Wednesday, July 22, 2009

Daily Prayer

Last week I shared a story in my blog about how I received a nudge in my prayer time to start reading John Calvin's Institutes again. At the end of that posting I shared that I would keep folks posted on how it was going.

I’ve stayed current for two weeks; I take about ten minutes when I first come to the office to download the reading of the day and to plow through it. The web site is here:

In today’s reading Calvin posed a question that grabbed me, “Is prayer at times dependent upon our passing mood?”

There are few subjects that generate my interest more than prayer. I enjoy talking about prayer, writing about it, preaching about it, and teaching about it.

Calvin’s question is just as relevant in the 21st century as it is in the 16th century. If you are reading this blog, take a moment and reflect on the question, “is prayer at times dependent upon our passing mood?”

Since none of us are God the answer for all of us has to be, “yes.”

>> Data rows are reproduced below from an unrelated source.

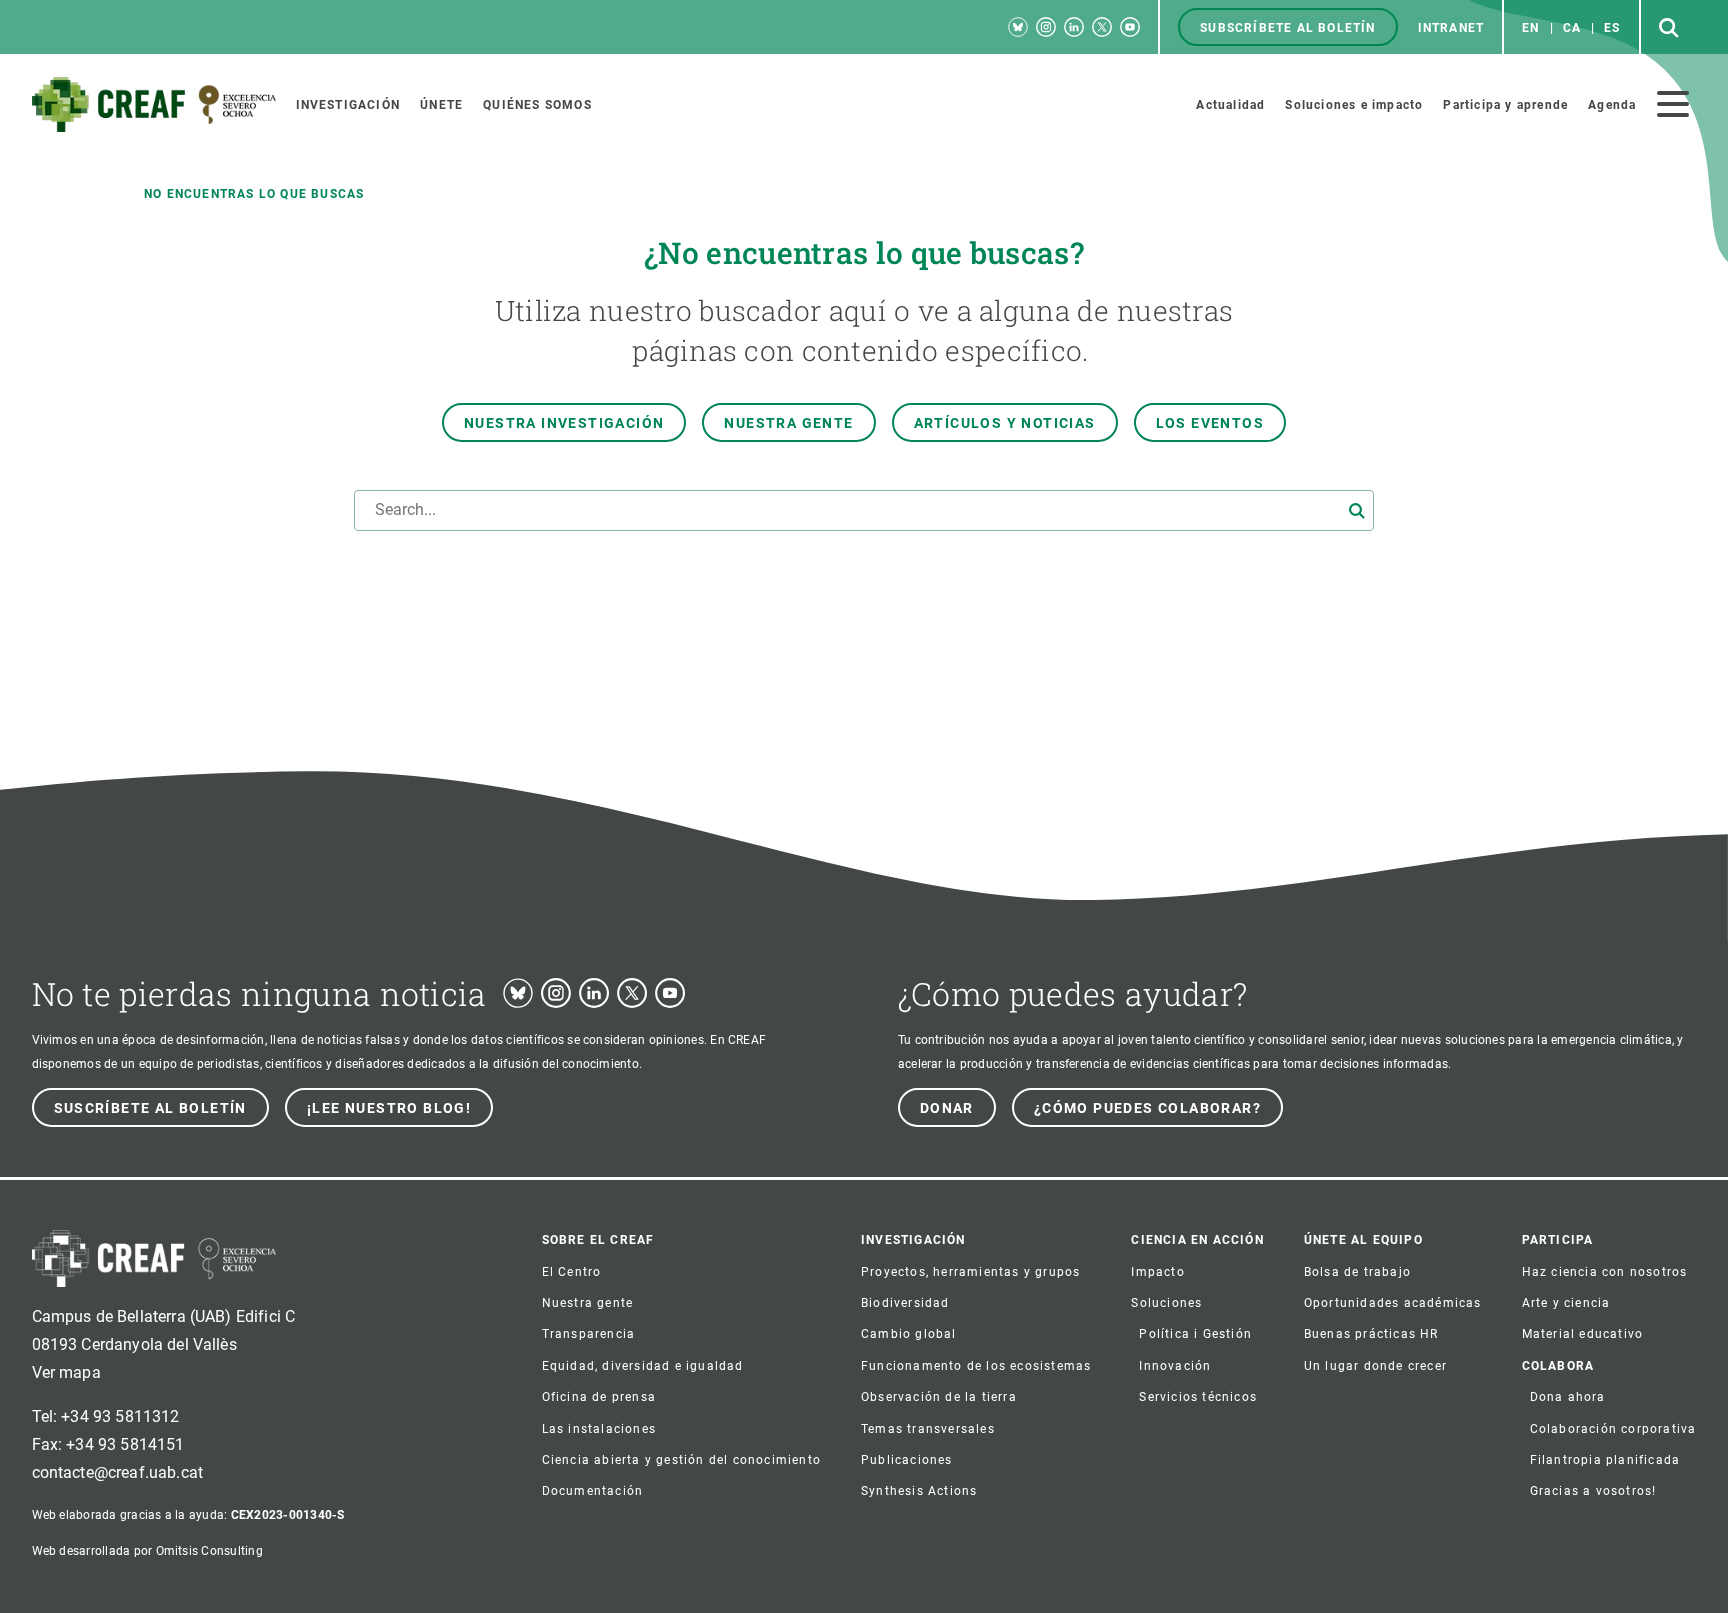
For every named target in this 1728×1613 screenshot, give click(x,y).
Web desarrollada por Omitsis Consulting (147, 1551)
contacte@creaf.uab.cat (118, 1472)
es (1612, 28)
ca (1572, 28)
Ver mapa (66, 1372)
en (1530, 28)
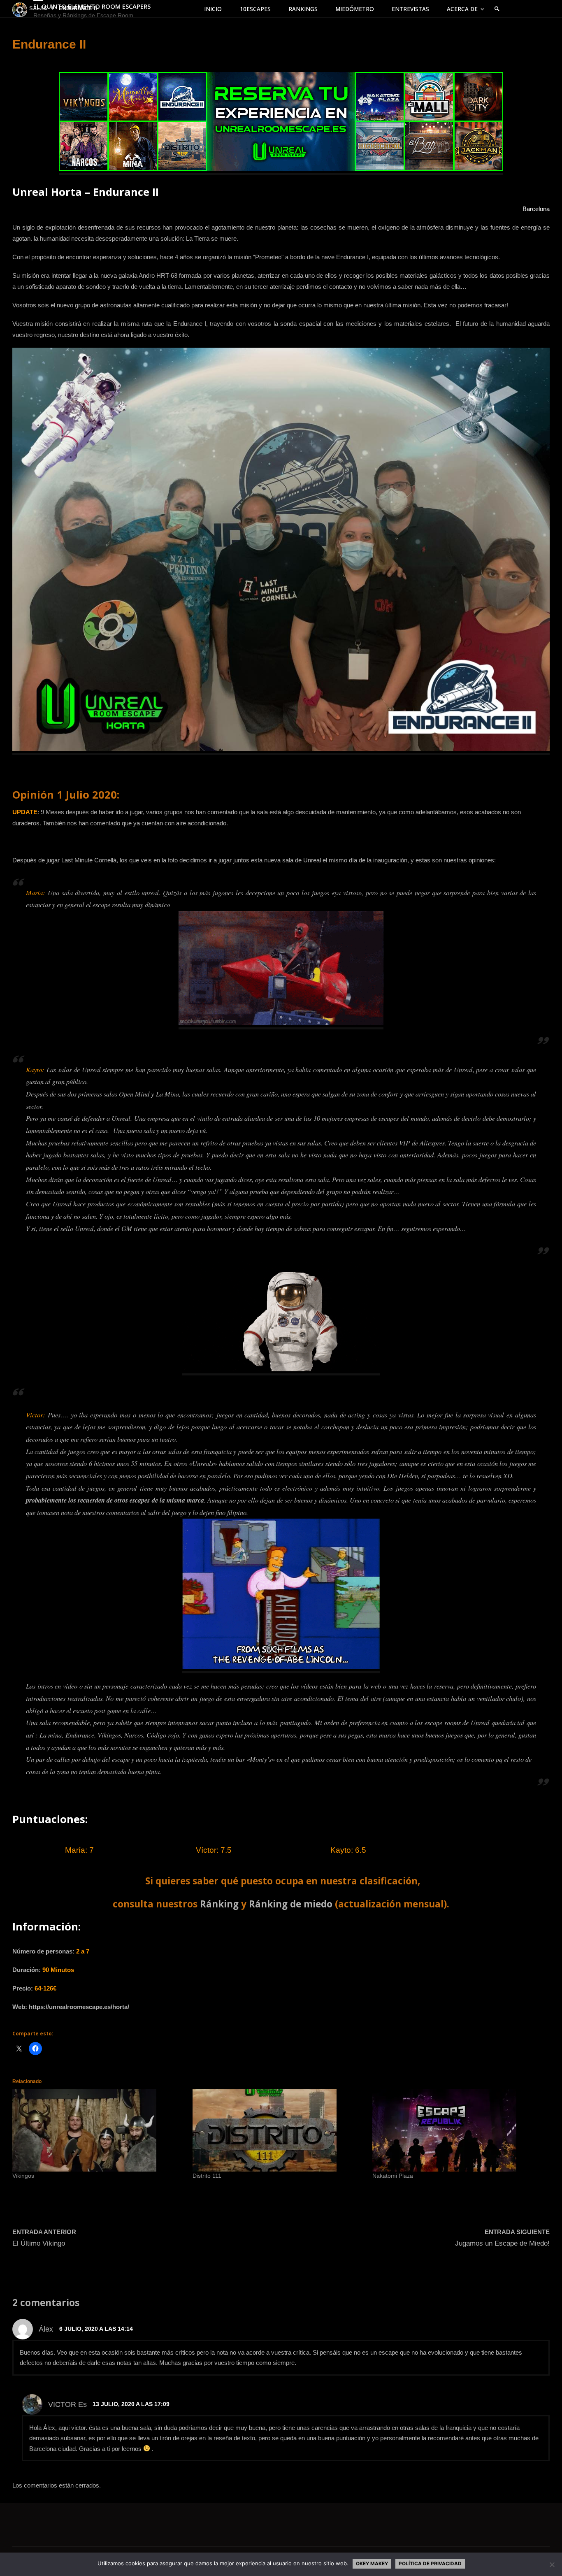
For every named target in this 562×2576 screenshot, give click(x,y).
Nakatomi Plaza (392, 2175)
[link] (497, 9)
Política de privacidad (430, 2564)
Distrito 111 (207, 2175)
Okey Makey (372, 2564)
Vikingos (23, 2175)
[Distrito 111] (279, 2130)
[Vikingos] (98, 2130)
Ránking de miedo (290, 1904)
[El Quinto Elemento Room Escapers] (19, 9)
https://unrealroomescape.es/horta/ (79, 2006)
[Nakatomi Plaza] (458, 2130)
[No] (552, 2564)
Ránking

Calvin’s question leads to a deeper one that I’d briefly like to explore, “Is the practice of our faith dependant on our feelings?”

I still believe that one of the best ways to grow in our faith is to have a daily time of prayer—a minimum of 10 minutes a day, every day. I started this practice in seminary. While I was attending a seminar on prayer at a Youth Ministry conference, I suddenly looked at the person with whom I was attending the seminar and out-of-the-blue said, “I’m willing to pray for 10 minutes a day if you are. Can we challenge each other to do this for 30 days?”

Both of us took the challenge, and my daily prayer life hasn’t stopped.

I’m not at all trying to be prideful about my prayer life; I have a long ways to go. My intention is to encourage everyone to get beyond our feelings and develop the routine of a daily prayer life.

I know of many of the objections to a daily prayer life—I know them because I’ve encountered them! The key for me is to pray at the same time every day—to develop the routine of prayer. My morning routine is the same—get up early, take a shower, make coffee, then read the Bible and pray. Just as I can’t imagine going to work without taking a shower, I can’t imagine going to work without spending time in prayer.

I certainly experience times when I don’t want to pray—when my passing mood would lead me to skip it. The routine helps me overcome my feelings.

My prayer life looks vastly different than it did five years ago—it has changed because over time my prayers become stale. Keeping fresh is one of the challenges of a long-term prayer life.

I give thanks that I still experience refreshment from prayer. Just this morning I was sharing a concern with God—one that woke me up in the middle of last night. As I was praying over it I received the impression not to worry about it—that things would work out. I took that as a word from the Lord. I was in a better place after I prayed than before it.

If you don’t have a regular prayer life, try it for two weeks. Find a time in your day to pray and read Scriptures for ten minutes. The benefits are worth it!